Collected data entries
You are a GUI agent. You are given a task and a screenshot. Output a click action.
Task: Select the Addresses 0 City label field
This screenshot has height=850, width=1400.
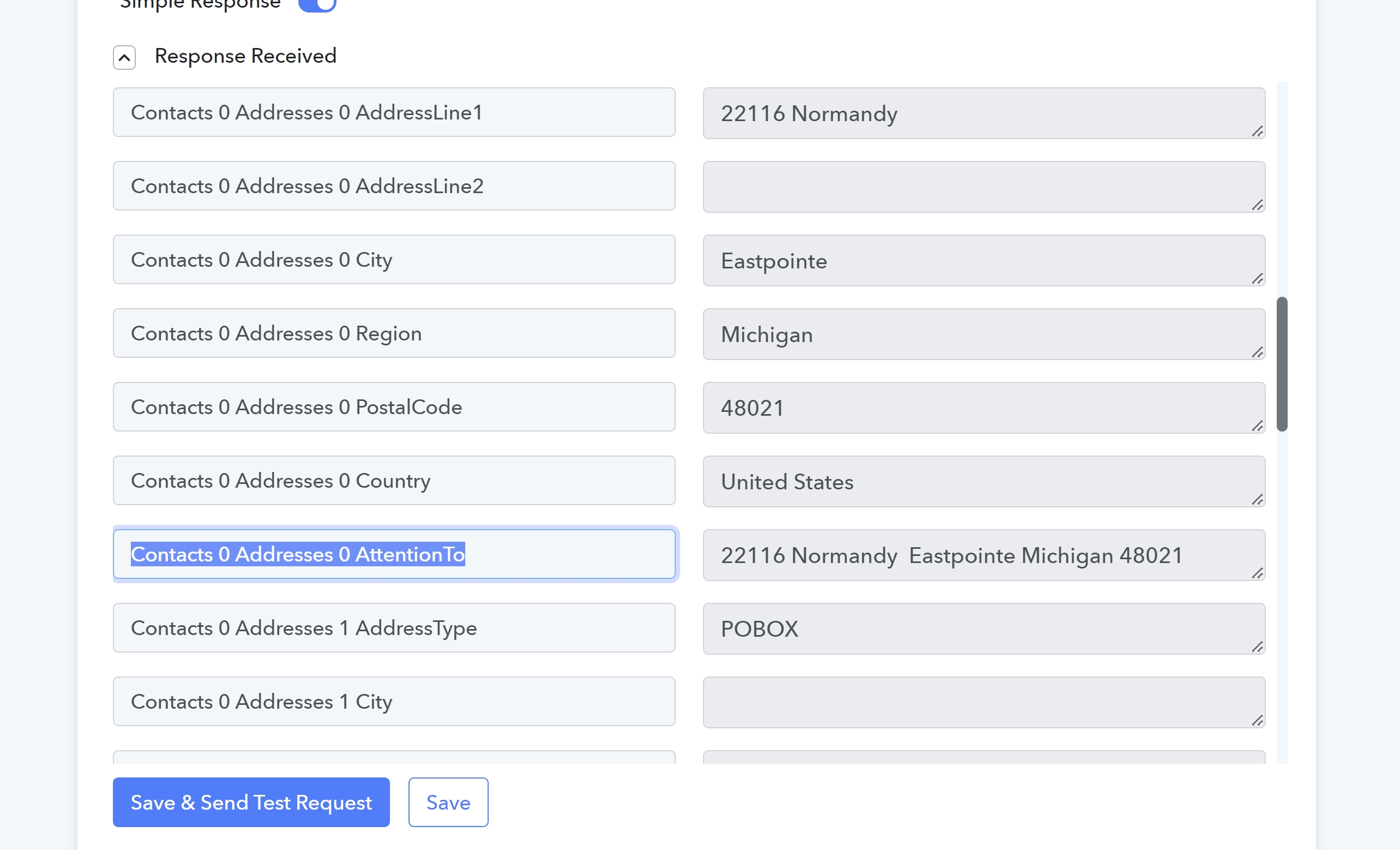[394, 259]
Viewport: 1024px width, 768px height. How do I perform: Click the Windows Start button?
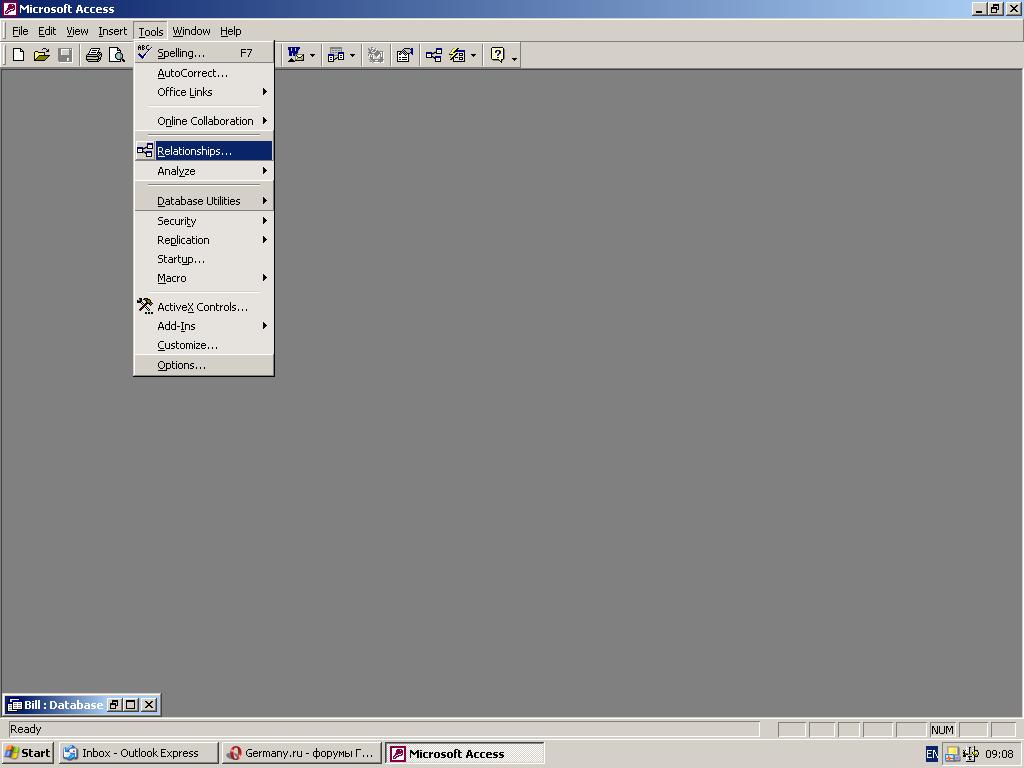(x=27, y=753)
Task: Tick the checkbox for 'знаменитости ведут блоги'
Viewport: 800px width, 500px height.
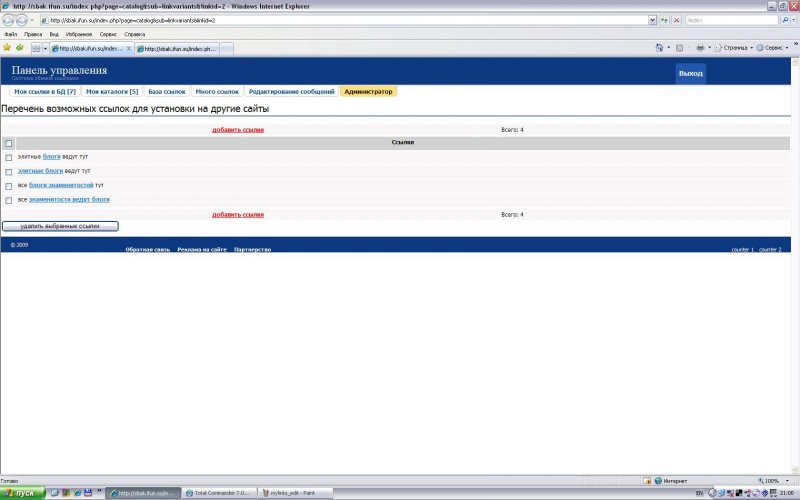Action: coord(9,200)

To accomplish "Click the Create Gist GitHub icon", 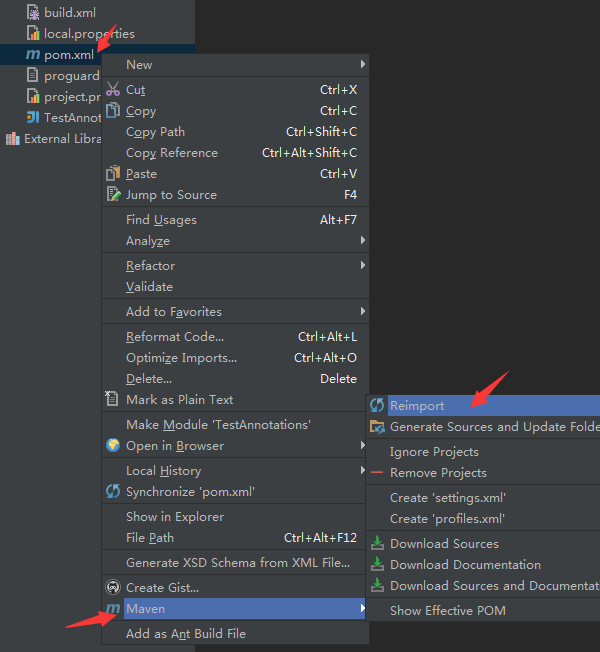I will point(113,588).
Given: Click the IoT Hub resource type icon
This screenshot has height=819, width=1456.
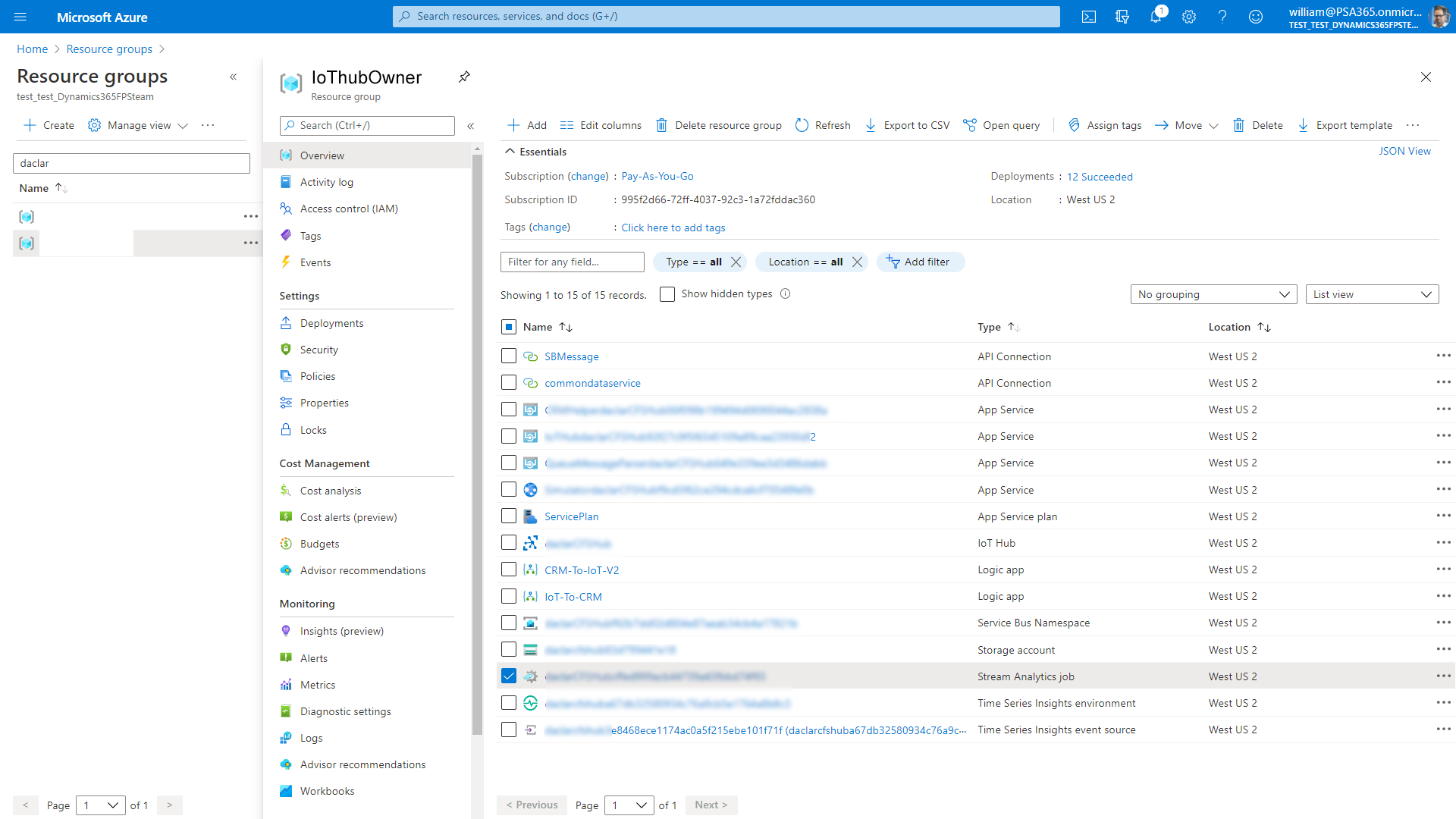Looking at the screenshot, I should (530, 543).
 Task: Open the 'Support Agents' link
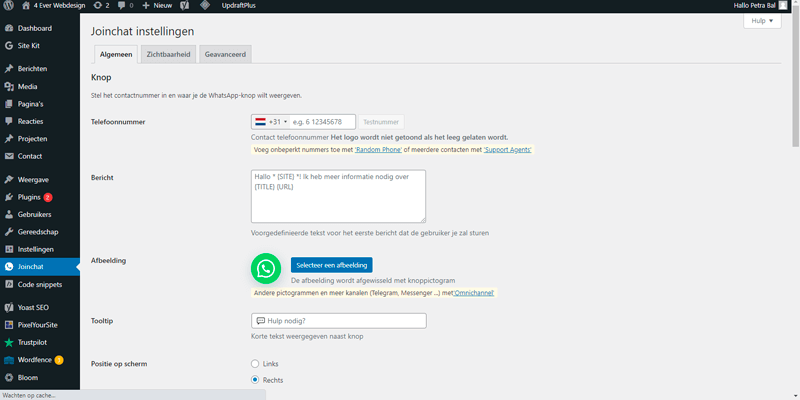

### Directions for this task
Exactly the lines from the one with "Given: Click the IoT Hub resource type icon" through the end of the entries above must be written out, and no pictures may be included.

### Exercise response
Given: Click the IoT Hub resource type icon
This screenshot has height=819, width=1456.
Looking at the screenshot, I should (530, 543).
 Task: Open the 'Support Agents' link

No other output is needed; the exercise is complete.